Methods: The study cohort included 1599 patients with genetically confirmed LQTS and over 2.5 million controls from Mayo Clinic’s ECG data vault. Every patient/control with ≥ 1 ECG above age- and sex- specific 99 th percentile values for QTc [> 460 ms for all patients (male/female) < 13 years of age, or > 470 ms for men and > 480 ms for women above this age] was included. An AI-DNN involving a multi-layer convolutional neural network was developed. To simulate screening conditions, patients were matched at a ratio of 1:2,000 (incidence of LQTS) or 1:200 (balance of LQTS vs acquired QT prolongation in a tertiary referral center).

Results: Among the 1,599 patients with LQTS, 808 (> 50%) had ≥ 1 ECG with QTc above the aforementioned QTc thresholds (2,987 ECGs) compared to 361,069/2.5M controls (14% of Mayo Clinic patients getting an ECG, 989,313 ECGs). Following age- and sex- matching and splitting, the model successfully distinguished LQTS from those with acquired QT prolongation at 1:2,000 matching with an AUC of 0.937 (accuracy 89%, sensitivity 81%, specificity 90%, PPV 0.05, NPV 0.99). Furthermore, when matching at a rate that genetically-mediated QT prolongation would be encountered in clinic (1:200), the model still successfully separated the two groups (AUC 0.912, accuracy 88%, sensitivity 78%, specificity 89%, PPV 0.1, NPV 0.99).

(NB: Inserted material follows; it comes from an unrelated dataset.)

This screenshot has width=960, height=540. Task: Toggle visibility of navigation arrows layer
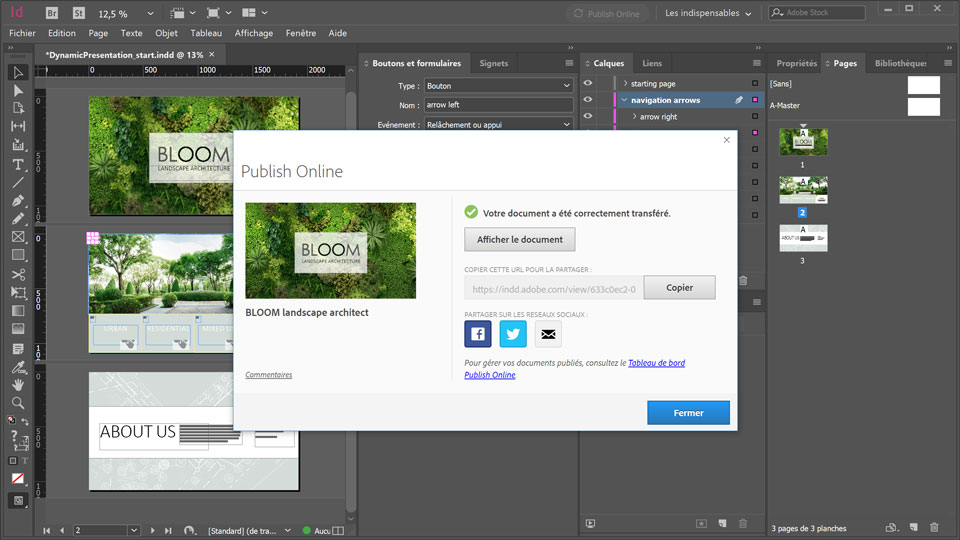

Conclusion: For patients with a QTc exceeding its 99 th percentile values seen in health, this novel AI-DNN 12-lead ECG distinguishes abnormal QT prolongation stemming from LQTS versus acquired QT prolongation with high performance characteristics (AUC > 0.93). Even when scaled to referral center and LQTS incidence ratios, a negative AI-DNN signal rules out the presence of a LQTS disease-causative mutation with 99% negative predictive value.